#### CONJUNTO DE FILAS
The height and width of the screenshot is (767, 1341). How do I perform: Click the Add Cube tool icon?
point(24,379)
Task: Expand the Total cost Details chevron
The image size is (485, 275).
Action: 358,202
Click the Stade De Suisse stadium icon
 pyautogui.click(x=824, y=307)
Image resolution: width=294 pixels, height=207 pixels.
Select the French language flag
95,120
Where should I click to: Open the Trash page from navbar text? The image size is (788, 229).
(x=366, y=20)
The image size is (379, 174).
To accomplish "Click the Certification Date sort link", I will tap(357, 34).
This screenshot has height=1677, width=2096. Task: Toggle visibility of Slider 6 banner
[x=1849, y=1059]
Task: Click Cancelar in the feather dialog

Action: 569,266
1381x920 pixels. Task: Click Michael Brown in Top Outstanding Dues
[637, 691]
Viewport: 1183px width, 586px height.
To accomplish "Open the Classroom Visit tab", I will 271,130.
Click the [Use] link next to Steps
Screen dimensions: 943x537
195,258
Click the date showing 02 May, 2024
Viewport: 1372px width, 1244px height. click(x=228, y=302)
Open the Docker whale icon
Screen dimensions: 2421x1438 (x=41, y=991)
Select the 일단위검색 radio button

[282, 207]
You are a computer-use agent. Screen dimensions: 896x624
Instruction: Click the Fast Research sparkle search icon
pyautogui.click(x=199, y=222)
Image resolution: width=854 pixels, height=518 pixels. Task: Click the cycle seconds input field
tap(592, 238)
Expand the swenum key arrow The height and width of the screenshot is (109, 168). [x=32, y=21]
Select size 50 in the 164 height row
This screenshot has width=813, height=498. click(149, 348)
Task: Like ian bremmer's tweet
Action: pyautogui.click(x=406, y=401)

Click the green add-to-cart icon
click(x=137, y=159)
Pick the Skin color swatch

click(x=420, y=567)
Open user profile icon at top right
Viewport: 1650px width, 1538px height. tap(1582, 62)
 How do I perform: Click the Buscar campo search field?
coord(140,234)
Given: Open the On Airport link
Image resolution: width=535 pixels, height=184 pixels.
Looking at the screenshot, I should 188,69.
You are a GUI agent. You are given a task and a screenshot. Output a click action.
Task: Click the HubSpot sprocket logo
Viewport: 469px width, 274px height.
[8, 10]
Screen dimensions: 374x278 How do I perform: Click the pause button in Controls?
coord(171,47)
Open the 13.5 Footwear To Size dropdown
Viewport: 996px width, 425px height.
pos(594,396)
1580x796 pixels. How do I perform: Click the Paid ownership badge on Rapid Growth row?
########
- TAREA INDICADA
Copia sin ningún cambio las líneas que van desde la que contiene "Click the date showing 02 May, 2024" hasta la que contiene "Expand the swenum", incluidas ambas.

- RESPUESTA CORRECTA
Click the date showing 02 May, 2024
Viewport: 1372px width, 1244px height. click(x=228, y=302)
Open the Docker whale icon
Screen dimensions: 2421x1438 (x=41, y=991)
Select the 일단위검색 radio button

[282, 207]
You are a computer-use agent. Screen dimensions: 896x624
Instruction: Click the Fast Research sparkle search icon
pyautogui.click(x=199, y=222)
Image resolution: width=854 pixels, height=518 pixels. Task: Click the cycle seconds input field
tap(592, 238)
Expand the swenum key arrow The height and width of the screenshot is (109, 168). [x=32, y=21]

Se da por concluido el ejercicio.